CS 70 - Lecture 32 - Apr 11, 2011 - 10 Evans

Goals for today:  Recall how to estimate P(H)=p given a biased coin:
                    flip it many times, take fraction of heads
                  How to generalize beyond coin flipping:
                    Law of Large Numbers 
                  Random Variables (independent and otherwise)
                  (Please read Note 18)

Review:

DEF: Let S be a sample space, P a probability function, and f a random variable.
     E(f) = the expectation of f.
     Let g = (f - E(f))^2. Then the variance of f is defined as
     V(f) = E( g ) = E(f^2) - (E(f))^2
     sigma(f) = ( V(f) )^(1/2)

Thm: Chebyshev's Inequality:
     P( |f - E(f)| >= r ) <= V(f)/r^2   
     P( |f - E(f)| >= z*sigma(f) ) <= 1/z^2   

Ex: Flip biased coin n times, let 
    X_i =  1 if i-th flip head, 0 otherwise
      E(X_i) = p, V(X_i) = p - p^2 = p*(1-p)
    S_n = X_1 + ... + X_n = number of heads
      E(S_n) = n*p, V(S_n) = n*p*(1-p)
    A_n = S_n/n = fraction of heads
      E(A_n) = p, V(A_n) = p*(1-p)/n

    P( |A_n - p| >= r ) <= p*(1-p)/(n*r^2)
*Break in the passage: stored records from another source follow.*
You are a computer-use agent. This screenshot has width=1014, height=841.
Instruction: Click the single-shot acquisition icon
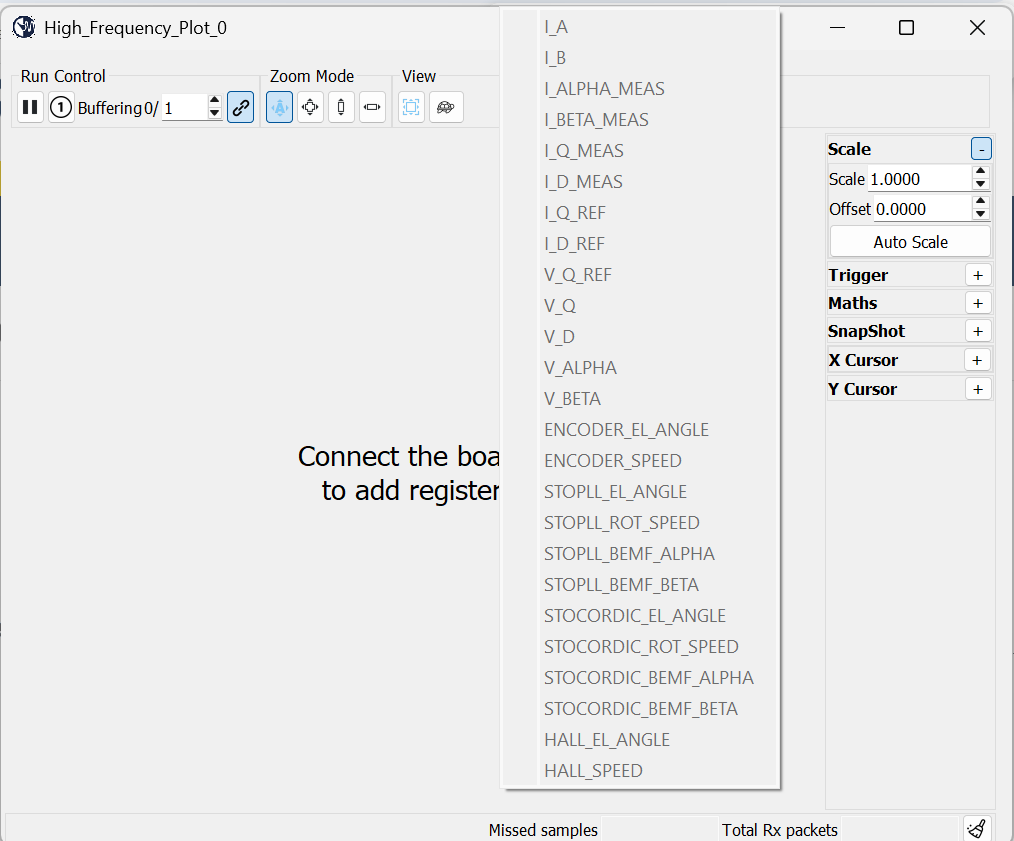[x=61, y=107]
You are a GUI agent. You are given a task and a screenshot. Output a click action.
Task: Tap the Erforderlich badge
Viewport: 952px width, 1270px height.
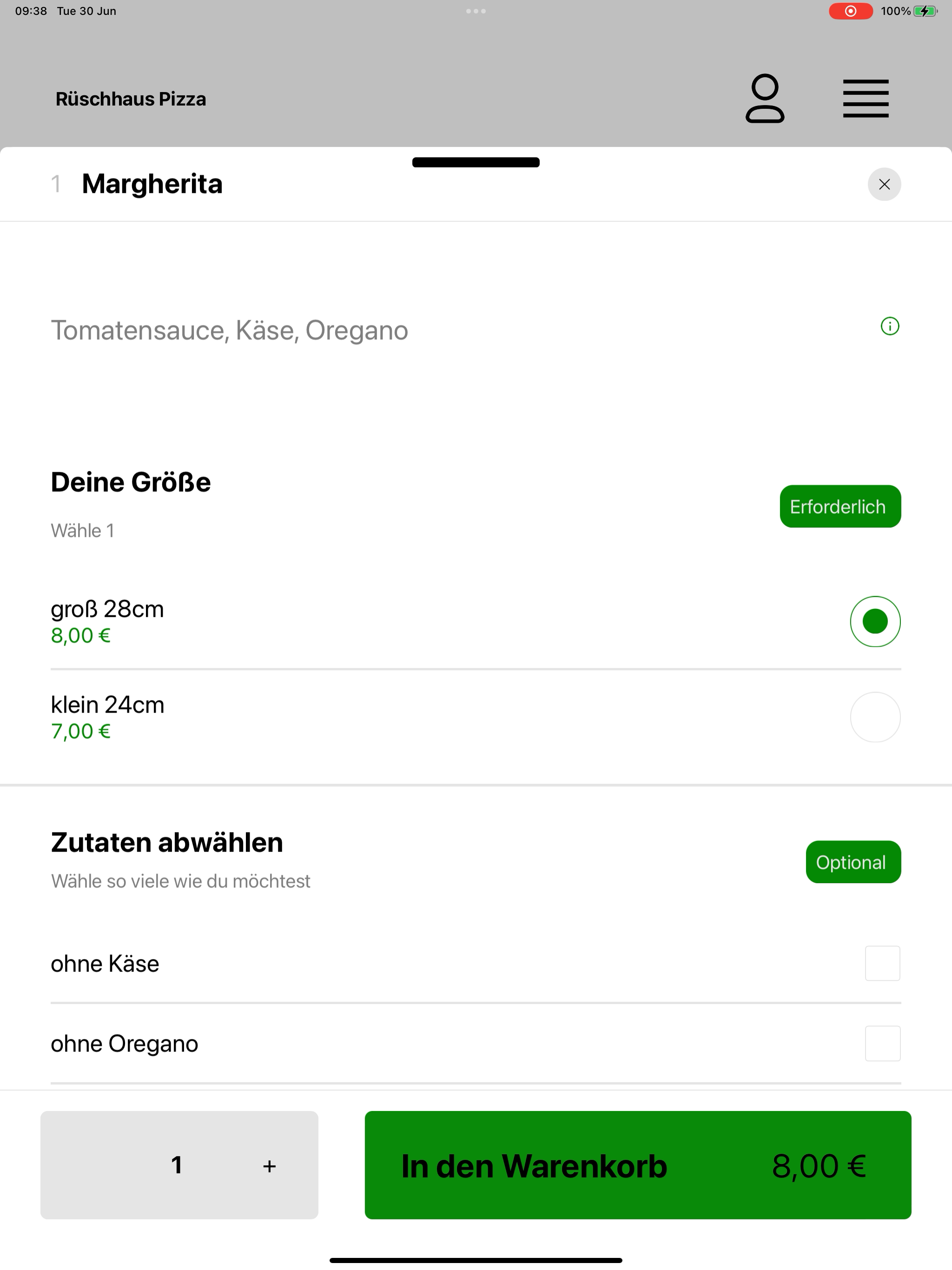coord(840,506)
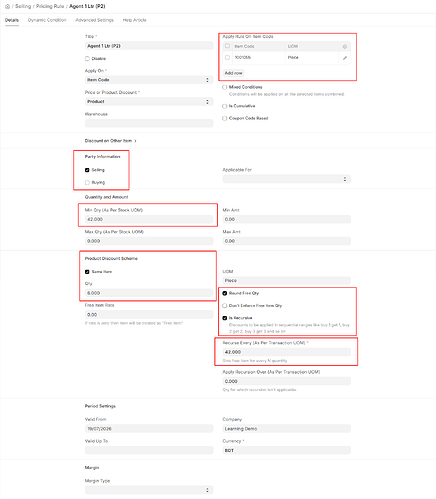The width and height of the screenshot is (436, 499).
Task: Open the Price or Product Discount dropdown
Action: point(149,102)
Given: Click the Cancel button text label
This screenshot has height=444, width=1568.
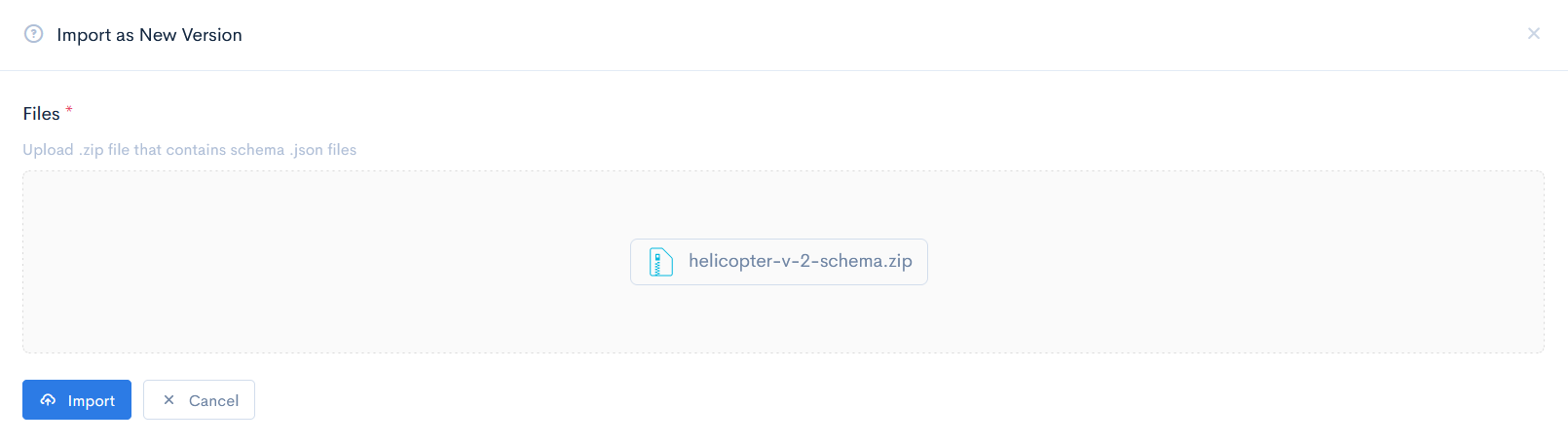Looking at the screenshot, I should tap(213, 401).
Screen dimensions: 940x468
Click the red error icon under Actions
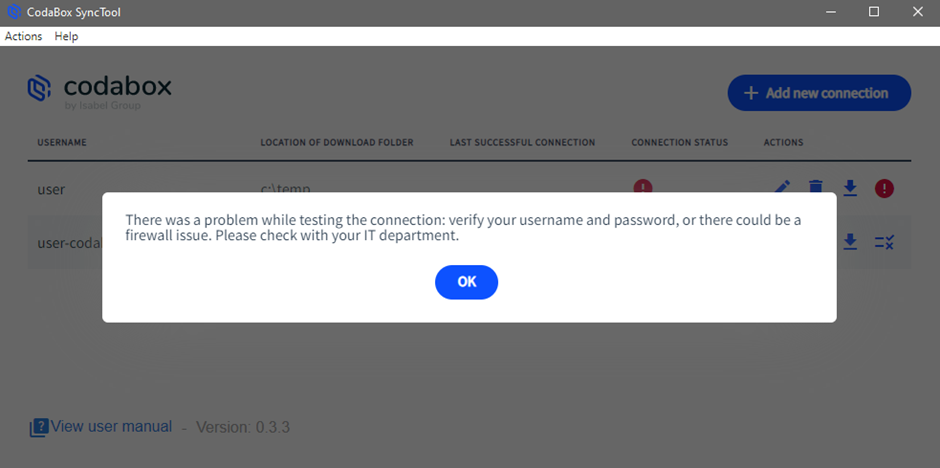point(884,189)
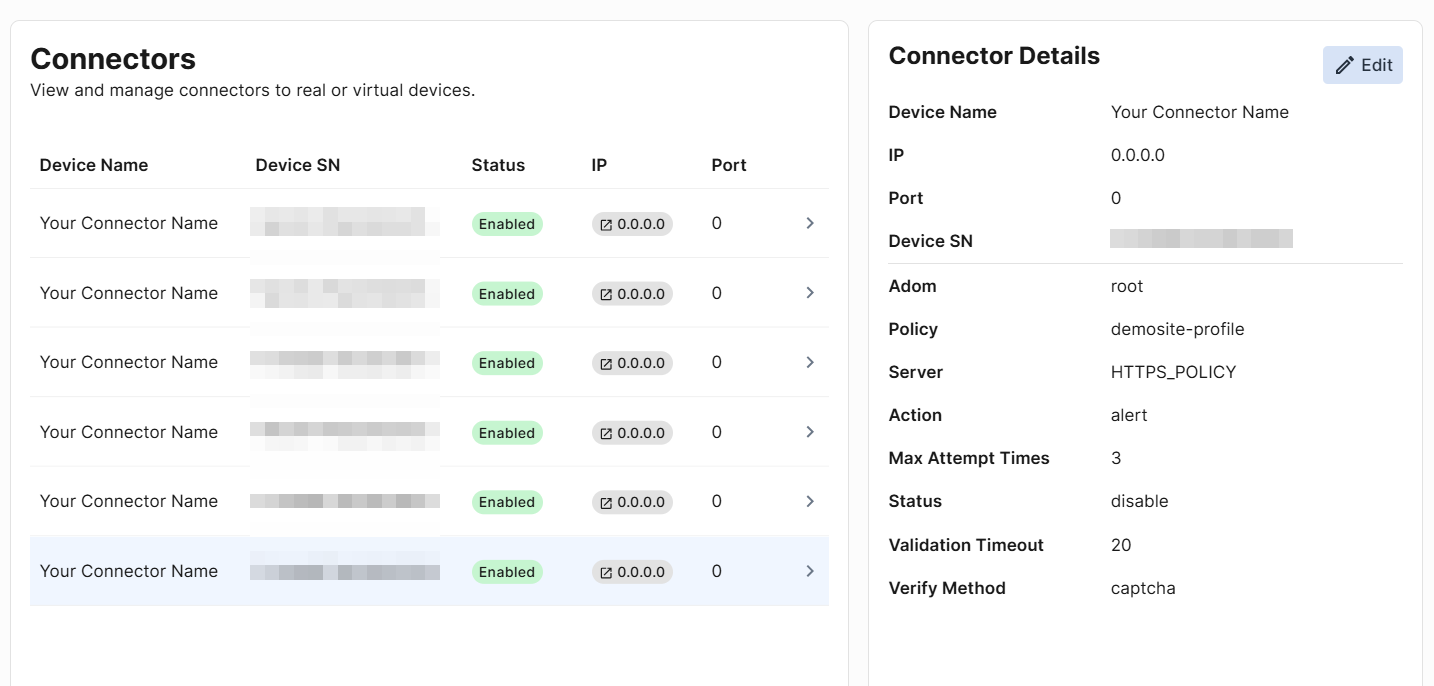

Law of Large Numbers - (special case)
    lim_{n -> infinity} P( |A_n - p| >= r ) = 0
In other words, A_n gets closer and closer to p 
(with high probability) as n increases.

This worked because we knew how to compute V(A_n)
for coin flipping from the definition, using the fact
that each flip was independent.

We want to make it possible to use Chebyshev and the
Law of Large Numbers to more general cases than coin flipping.
    
Ex: flip a biased die n times, 
    f = value on top of die
    A_n = average value of f over n flips
    Show that A_n -> E(f) with high probability

Ex: Survey n randomly chosen people, 
    f = annual income
    A_n = average of f over n people

In all cases, we want to show that A_n -> E(f) with high probability
as n increases (and even goes to infinity, in the first example)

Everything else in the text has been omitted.